Kilmar Abrego Garcia, whose wrongful deportation to El Salvador put a spotlight on President Donald Trump’s immigration policy, pleaded not guilty to charges of human smuggling in Nashville.
After months of being detained in an El Salvadoran prison, Abrego Garcia’s path to release is uncertain. Federal Magistrate Judge Barbara Holmes did not rule from the bench Friday afternoon on whether Abrego Garcia has a right to bail. However, a detainer from Immigration and Custom Enforcement means that if he is released, Abrego Garcia will be transferred to ICE custody, where officials say he will be held until his trial or his deportation.
U.S. Attorney Rob McGuire argued that Abrego Garcia’s fame makes him a flight risk, as his deportation has sparked “strong feelings” among critics of the Trump administration’s crackdown on immigration.
“A tiny fraction of those people would consider assisting a fugitive, (but) that number is not zero, and that is a unique perspective that this defendant has,” McGuire said.
“He would have to break out of ICE custody for him to ever reach the street,” Judge Holmes said.
Friday’s hearing drew more than a hundred protesters to downtown Nashville, who criticized the charges against Abrego Garcia.
Abrego Garcia arrived back in the U.S. last week, more than a month after the Supreme Court ordered the Trump administration to facilitate his return. Federal immigration agents deported Abrego Garcia in March despite a court order that he remain in the U.S. over fears of gang violence in his home country.
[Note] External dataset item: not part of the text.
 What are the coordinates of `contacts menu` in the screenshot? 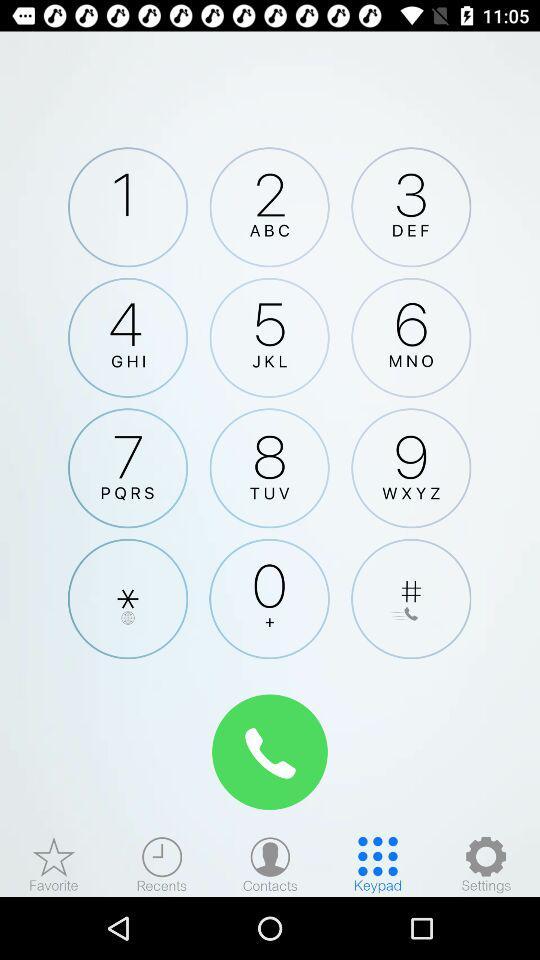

Prosecutors accuse Abrego Garcia of transporting people without legal status from Texas to Maryland as part of an operation for the MS-13 gang.
The charges stem from a 2022 traffic stop by the Tennessee Highway Patrol. In body camera footage played for the court, Abrego Garcia can be seen driving an SUV with nine other men. Prosecutors said one of the nine people in the car was a minor.
Homeland Security agent Peter Joseph testified that two people cooperating with the investigation have said that Abrego Garcia was paid to drive people from the border in Texas.
One of those sources, called Cooperator 1 in court, has been deported five times and was serving a 30-month jail sentence when Homeland Security began its investigation in late April. Cooperator 1 has been moved from jail to a halfway house in exchange for his cooperation and will soon be given authorization to leave custody for work, Joseph testified.
Abrego Garcia’s attorney, Dumaka Shabazz, said the court should approach the government’s case with “suspicion.”
“Why do I say suspicion? When you look at the timing of the indictment, the timing of the investigation, (it) came after the government denied him due process,” Shabazz said.
Before the arraignment, Abrego Garcia’s wife, Jennifer Vasquez Sura, said she has not been able to see her husband for three months.
“Kilmar was taken on March 12, and it was not until yesterday that i was able to visit him for the first time. Even though it was through a video screen, I was finally able to see Kilmar,” she said.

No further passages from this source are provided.